## EDA (Exploratory Data Analysis)

There are three main data files:
 - gender_submission.csv (Results to be evaluated)
 - test.csv
 - dataset.csv

The output of this is saved in `../data/eda_step1.csv`
### Imputation

__Missing data:__ This needs imputation. We shall talk about strategies for these differently.

 | Feature | Training missing | Test missing |
 | -- | -- | --|
 | Age | 177 or 20% | 86 or 20.5% | 
 | Cabin | 687 or 77% | 327 or 78% |
 | Fare | 15 or 1.6% | 2 or 0.47 % |
 | Embarked | 2 or 0.2% | 0 |


#### Fare
It has only 15 places where the value is 0.0. Initial plan is to replace it by median of the `Pclass`. It is reasonable.


#### Age
The age is missing in 177 or (20% of samples). Initial plan is to impute it by median of `Pclass`, `Sex`.
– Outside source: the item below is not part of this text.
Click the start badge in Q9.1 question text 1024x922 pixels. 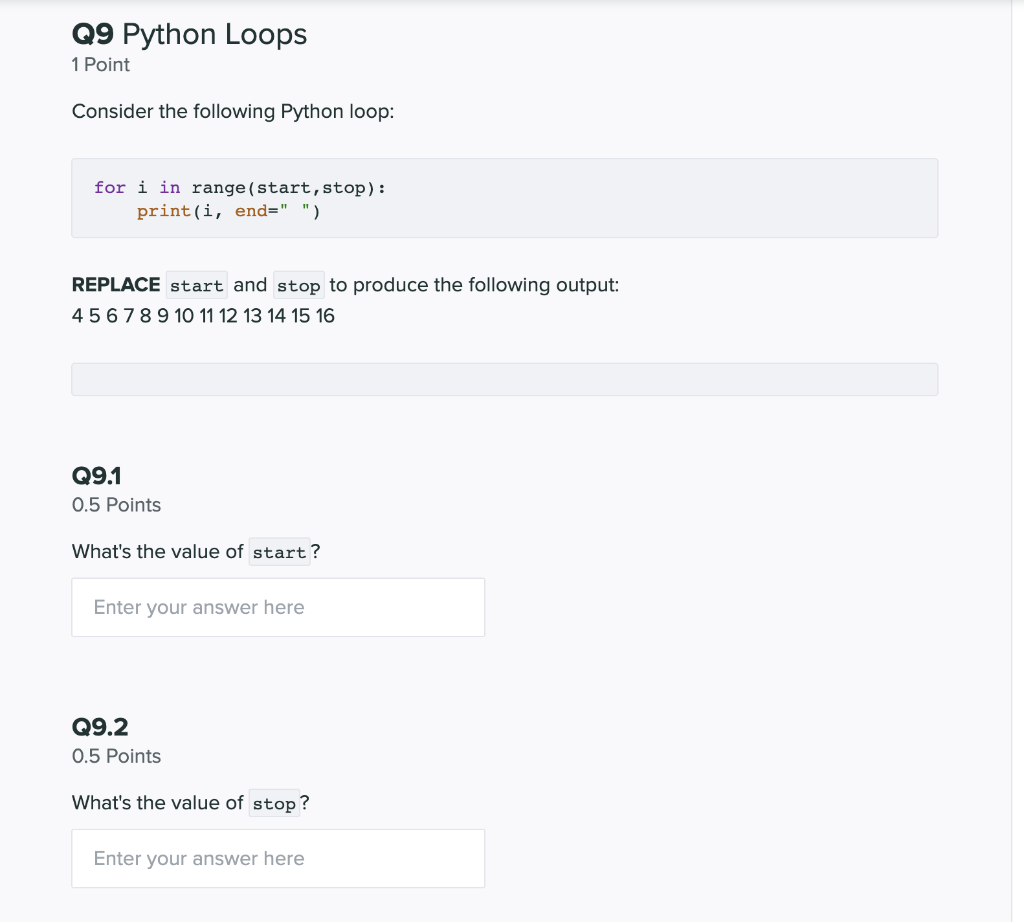tap(279, 551)
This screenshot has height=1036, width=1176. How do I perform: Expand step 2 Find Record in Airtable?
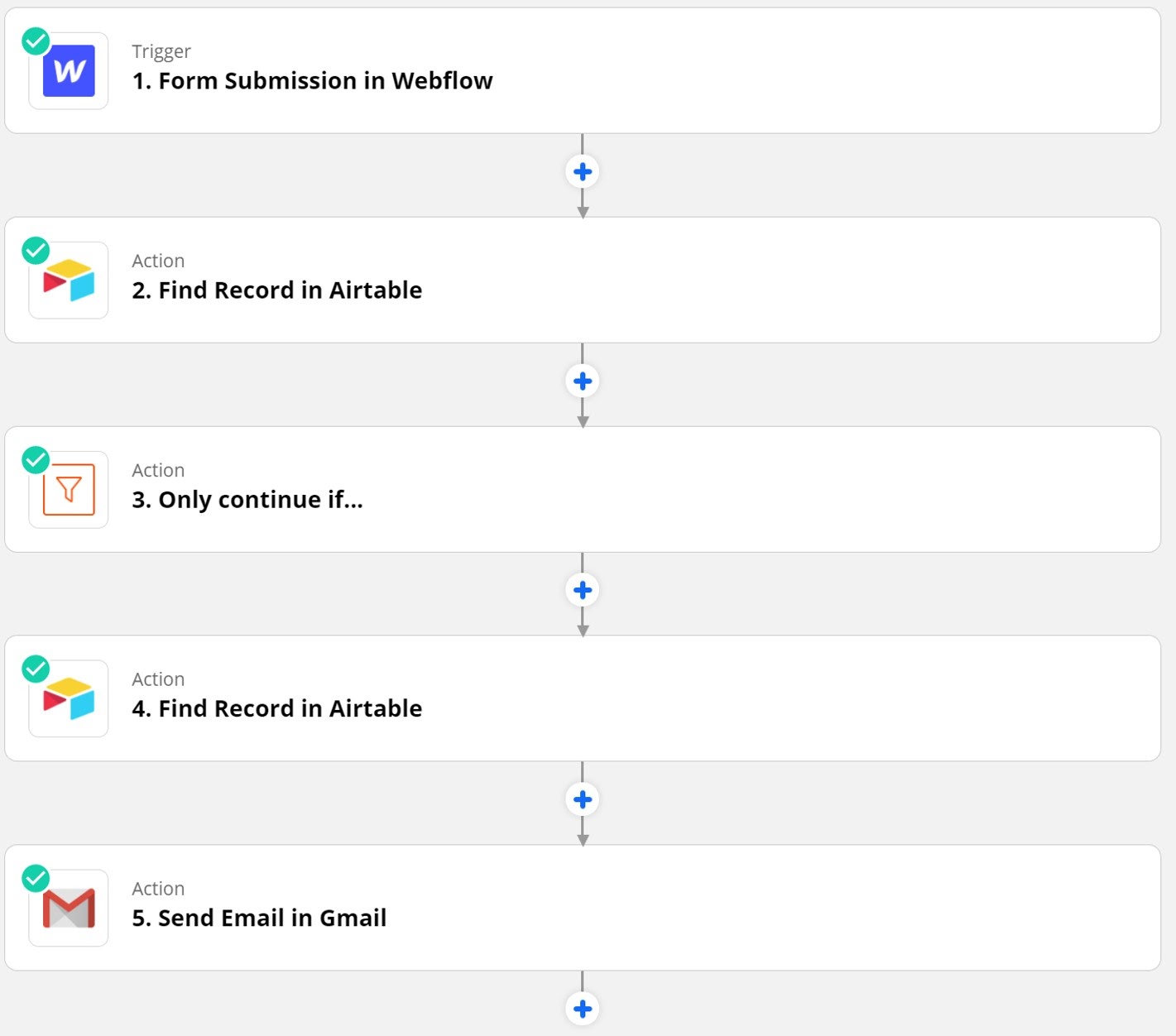(x=276, y=290)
| Pclass | Male (median-age) | Female (Median-age) |
|--|--|--|
| 1 | 40.0 | 35.0 |
| 2 | 30.0 | 28.0 |
| 3 | 25.0 | 21.5 |


#### Cabin
It has most amount of missing data. 687 out of 891 (77%) training samples. It is used to extract the `Deck` information from it. It is dropped after that.
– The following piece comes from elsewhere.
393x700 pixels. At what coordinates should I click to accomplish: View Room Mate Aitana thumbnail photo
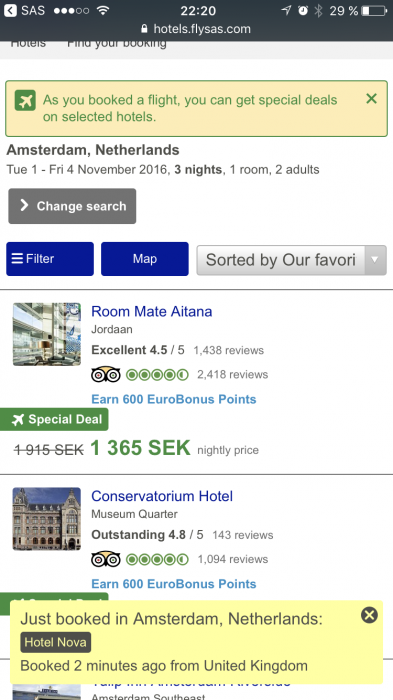click(46, 334)
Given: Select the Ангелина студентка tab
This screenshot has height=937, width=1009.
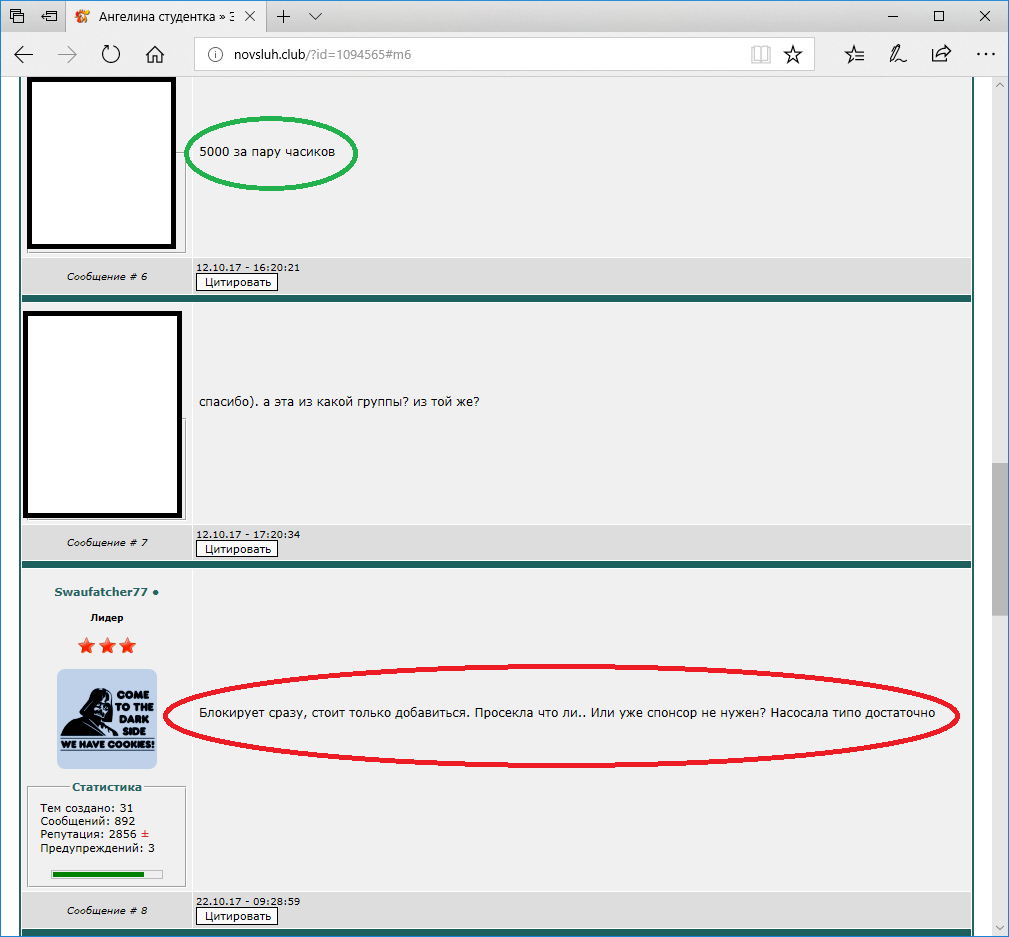Looking at the screenshot, I should 160,17.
For the missing data the `Deck` is imputed by a class `DecisionTreeClassifier`. We should be able to infer this from `Pclass` and `Fare` column. 

#### Embarked
 
### Feature Engineering:

We have these features:
1. Categorical:
    - 'Pclass': Passenger class 1 2 or 3
    - 'Sex': male or female
    - 'Embarked': Port of Embarkation	C = Cherbourg, Q = Queenstown, S = Southampton
    - Added: Reasoning below.
       - 'TicketPrefix': Extracted from 'Ticket'
       - 'Deck': Extracted from 'Ticket'
       - 'FamilySizeCategory': Extracted from 'Name' => Lastname
       - 'Title': Extracted from 'Name'
    - Removed: 
       - 'Name': Surname, Title Firstname (Braund, Mr. Owen Harris or Masselmani, Mrs. Fatima)
       - 'Ticket': Ticket Number in format category-number. Groups may have same ticket number
       - 'Cabin': The lodging room number. In format deck-number
       - 'PassengerId': to be removed
2. Numberic:
    - 'Age': Numeric
    - 'Fare': Ticket price
    - Added: Reasoning below.
       - 'FamilySize' = SibSp + Parch
       - 'TicketGroupSize'
       - 'SurnameGroupSize'
    - Removed:
       - 'SibSp': Siblings or spoucses onboard 
       - 'Parch': parents or children aboard

Looked at the features like `Cabin, Name, Ticket` to extract meaningful features. In future we can also look at converting `Fare` to a class like `Low, Medium or High` to avoid some outliers. 

#### `Cabin` feature
The cabin feature is interesting. It features the cabin number in for $D{n}$ where n is a number and $D$ is the deck. Once imputed we can extract a feature called `Deck` from it and remove this column from training set. The `Deck` can then be OHE (One Hot Encoded)

### `Name` feature
The `Name` encodes the information in a interesting way. Its contains:
 - Title: as one of `"Mrs|Mr|Miss|Master|Don|Rev|Dr|Mme|Ms|Major|Capt|Col|Countess"`. We add `other` in two cases where it is not available. Mind the order of `Mrs|Mr` left to right.
 - Surname: extract sirname as first word in name. Can provide insight into families togetehr.
 - SurnameGroupSize: We can then create a column with group size by last name. For example how many 'Smiths' or 'Johns' travelling together.


| Title | Count |
|--|--|
| Mr | 511 |
| Miss | 180 |
| Mrs | 125 |
|  Master | 40 |
|  Dr, Col | 10 |
|  Rev | 6 |
| Major, Other | 2 |
|  Don, Mme, Ms, Capt, Countess | 1 |


The surname histogram. Means that 534 are single sir-name, 83 groups of 2 share sirname, 28 groups of 3 share sirname.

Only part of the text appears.